Lo que se pide:
[a] Copia del texto sobre la agricultura europea el fragmento que comienza en las palabras "Europa obedece inmediatamente" y termina después de "para la manteca.", cambiando "barbecho" por "descanso".
[b] Según el texto sobre la agricultura europea, ¿en qué fecha se concluyó el acuerdo europeo para reformar la política agrícola común?

Documento:
------------------------------

Algunos ejemplos recientes y dolorosos justifican sus temores. En primer lugar, en lo concerniente a la agricultura europea, que ha sido estrangulada con el fin de servir a los intereses cerealeros norteamericanos.
Los acuerdos del 18 de marzo de 1992, directamente inspirados por Estados Unidos y su Director general norteamericano Arthur Dunkel, ponen en tela de juicio la política agrícola común (PAC) de Europa que permitiría ayudar a los agricultores europeos a enfrentar el mercado mundial, bajo amenaza de represalias similares a las que ejerce Estados Unidos para imponerle a Europa la importación de carnes tratadas con hormonas y prohibidas en Bruselas.

Europa obedece inmediatamente a las órdenes norteamericanas: el acuerdo europeo, concluido el 21 de mayo de 1992, para reformar la política agrícola común, exige la reducción de la producción de cereales por la puesta en barbecho del 15% de las tierras cultivables, la disminución, en tres años, en un 15% de la producción de carne de vaca y en un 2,5% para la manteca.
Para bajar la productividad de la carne y la leche, se suprimen los subsidios para vacas lecheras y se reducen en un 2% las cuotas lecheras.

------------------------------

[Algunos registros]
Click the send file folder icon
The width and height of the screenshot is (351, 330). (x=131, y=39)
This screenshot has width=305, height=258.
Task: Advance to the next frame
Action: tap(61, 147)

------------------------------

Soluciones en orden:
[a]
Europa obedece inmediatamente a las órdenes norteamericanas: el acuerdo europeo, concluido el 21 de mayo de 1992, para reformar la política agrícola común, exige la reducción de la producción de cereales por la puesta en descanso del 15% de las tierras cultivables, la disminución, en tres años, en un 15% de la producción de carne de vaca y en un 2,5% para la manteca.

[b] El 21 de mayo de 1992.